Supplied records >>
....
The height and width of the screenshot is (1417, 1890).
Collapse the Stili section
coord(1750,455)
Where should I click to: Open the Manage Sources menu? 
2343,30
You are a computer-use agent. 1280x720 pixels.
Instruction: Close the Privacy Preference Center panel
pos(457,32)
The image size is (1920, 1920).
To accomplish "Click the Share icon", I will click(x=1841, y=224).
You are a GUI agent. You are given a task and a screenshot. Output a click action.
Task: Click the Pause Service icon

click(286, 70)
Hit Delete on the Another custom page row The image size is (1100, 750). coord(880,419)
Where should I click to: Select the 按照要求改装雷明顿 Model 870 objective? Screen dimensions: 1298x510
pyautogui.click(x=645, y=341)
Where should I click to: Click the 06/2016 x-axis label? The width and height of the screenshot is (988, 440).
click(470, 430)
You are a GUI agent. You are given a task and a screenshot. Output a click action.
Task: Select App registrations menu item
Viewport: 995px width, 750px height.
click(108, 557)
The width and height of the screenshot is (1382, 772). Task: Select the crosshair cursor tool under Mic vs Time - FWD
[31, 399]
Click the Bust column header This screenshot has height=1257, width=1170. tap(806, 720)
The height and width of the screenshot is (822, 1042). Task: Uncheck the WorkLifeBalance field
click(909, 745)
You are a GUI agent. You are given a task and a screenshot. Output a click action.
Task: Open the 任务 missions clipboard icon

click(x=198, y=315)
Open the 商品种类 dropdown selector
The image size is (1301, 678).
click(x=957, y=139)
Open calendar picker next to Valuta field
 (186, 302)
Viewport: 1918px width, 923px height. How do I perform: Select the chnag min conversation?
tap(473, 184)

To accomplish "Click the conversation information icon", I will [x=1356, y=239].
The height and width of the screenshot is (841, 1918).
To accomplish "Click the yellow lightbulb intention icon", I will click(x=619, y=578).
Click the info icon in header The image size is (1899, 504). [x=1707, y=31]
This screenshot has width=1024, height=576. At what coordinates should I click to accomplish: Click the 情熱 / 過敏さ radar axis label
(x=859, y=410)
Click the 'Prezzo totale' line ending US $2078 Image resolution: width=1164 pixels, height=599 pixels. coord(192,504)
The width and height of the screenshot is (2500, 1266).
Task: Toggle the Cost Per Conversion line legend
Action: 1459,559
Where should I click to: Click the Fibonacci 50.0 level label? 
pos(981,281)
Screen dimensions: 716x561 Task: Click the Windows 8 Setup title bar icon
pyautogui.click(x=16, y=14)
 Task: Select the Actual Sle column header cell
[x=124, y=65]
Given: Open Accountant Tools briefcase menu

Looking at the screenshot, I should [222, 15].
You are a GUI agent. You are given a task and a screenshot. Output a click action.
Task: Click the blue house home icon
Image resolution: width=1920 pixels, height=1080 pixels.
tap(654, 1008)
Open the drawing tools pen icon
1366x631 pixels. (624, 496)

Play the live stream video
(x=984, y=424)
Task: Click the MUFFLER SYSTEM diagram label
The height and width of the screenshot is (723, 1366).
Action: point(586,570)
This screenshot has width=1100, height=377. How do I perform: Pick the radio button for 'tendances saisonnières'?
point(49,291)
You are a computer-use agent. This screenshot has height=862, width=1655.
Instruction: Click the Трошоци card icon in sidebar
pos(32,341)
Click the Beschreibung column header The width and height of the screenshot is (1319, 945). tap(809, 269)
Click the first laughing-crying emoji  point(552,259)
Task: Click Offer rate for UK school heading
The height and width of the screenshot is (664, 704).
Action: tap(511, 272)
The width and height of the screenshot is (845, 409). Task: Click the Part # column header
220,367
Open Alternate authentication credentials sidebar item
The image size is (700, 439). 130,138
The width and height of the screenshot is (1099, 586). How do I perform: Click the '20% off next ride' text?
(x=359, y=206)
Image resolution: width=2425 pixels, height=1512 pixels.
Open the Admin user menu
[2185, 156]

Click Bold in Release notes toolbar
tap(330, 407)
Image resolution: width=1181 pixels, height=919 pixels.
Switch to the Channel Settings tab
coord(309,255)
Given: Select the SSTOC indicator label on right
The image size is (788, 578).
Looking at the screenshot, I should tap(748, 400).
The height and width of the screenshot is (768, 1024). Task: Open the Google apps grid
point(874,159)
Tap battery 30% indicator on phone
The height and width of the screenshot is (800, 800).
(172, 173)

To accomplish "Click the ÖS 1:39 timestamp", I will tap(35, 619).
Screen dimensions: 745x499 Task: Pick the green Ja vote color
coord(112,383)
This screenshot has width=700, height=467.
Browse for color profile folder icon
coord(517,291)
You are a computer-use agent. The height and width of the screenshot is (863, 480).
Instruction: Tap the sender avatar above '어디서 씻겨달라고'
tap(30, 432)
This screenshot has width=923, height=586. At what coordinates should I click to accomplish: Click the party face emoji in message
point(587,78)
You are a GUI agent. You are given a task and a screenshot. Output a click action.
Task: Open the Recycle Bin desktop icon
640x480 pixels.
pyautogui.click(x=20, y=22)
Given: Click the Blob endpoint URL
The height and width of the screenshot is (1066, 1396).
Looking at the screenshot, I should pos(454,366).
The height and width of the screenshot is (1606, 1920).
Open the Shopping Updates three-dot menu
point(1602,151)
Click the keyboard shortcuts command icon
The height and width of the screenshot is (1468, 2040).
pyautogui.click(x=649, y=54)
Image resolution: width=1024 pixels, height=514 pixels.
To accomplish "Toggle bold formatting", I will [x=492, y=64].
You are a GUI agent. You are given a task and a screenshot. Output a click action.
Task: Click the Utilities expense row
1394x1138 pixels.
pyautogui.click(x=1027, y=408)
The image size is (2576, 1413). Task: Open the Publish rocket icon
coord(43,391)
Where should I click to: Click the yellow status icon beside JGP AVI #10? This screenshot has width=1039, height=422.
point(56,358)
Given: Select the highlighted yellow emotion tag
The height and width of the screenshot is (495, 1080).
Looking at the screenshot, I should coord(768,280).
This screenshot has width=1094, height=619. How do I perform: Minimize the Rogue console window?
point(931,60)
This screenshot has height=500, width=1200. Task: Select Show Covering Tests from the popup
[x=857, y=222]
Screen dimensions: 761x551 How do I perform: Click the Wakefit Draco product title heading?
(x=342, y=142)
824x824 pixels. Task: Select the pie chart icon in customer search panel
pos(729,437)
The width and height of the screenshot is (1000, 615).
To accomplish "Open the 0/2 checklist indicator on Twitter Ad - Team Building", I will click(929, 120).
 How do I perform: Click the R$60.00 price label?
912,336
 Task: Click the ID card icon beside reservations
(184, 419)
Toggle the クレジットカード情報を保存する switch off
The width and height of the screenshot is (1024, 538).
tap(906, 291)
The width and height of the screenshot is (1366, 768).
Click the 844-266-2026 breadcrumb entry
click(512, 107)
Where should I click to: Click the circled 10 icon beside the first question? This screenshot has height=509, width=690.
....
To be done >> Convert the lines between the one holding "This screenshot has width=1024, height=576." and the one holding "Looking at the screenshot, I should [222, 15].", inclusive, into a Markdown table with the columns Row and Item line, leaving out any blank lines.

Exercise response >>
| Row | Item line |
|---|---|
| 1 | This screenshot has width=1024, height=576. At what coordinates should I click to accomplish: Click the 情熱 / 過敏さ radar axis label |
| 2 | (x=859, y=410) |
| 3 | Click the 'Prezzo totale' line ending US $2078 Image resolution: width=1164 pixels, height=599 pixels. coord(192,504) |
| 4 | The width and height of the screenshot is (2500, 1266). |
| 5 | Task: Toggle the Cost Per Conversion line legend |
| 6 | Action: 1459,559 |
| 7 | Where should I click to: Click the Fibonacci 50.0 level label?  |
| 8 | pos(981,281) |
| 9 | Screen dimensions: 716x561 Task: Click the Windows 8 Setup title bar icon |
| 10 | pyautogui.click(x=16, y=14) |
| 11 |  Task: Select the Actual Sle column header cell |
| 12 | [x=124, y=65] |
| 13 | Given: Open Accountant Tools briefcase menu |
| 14 | Looking at the screenshot, I should [222, 15]. |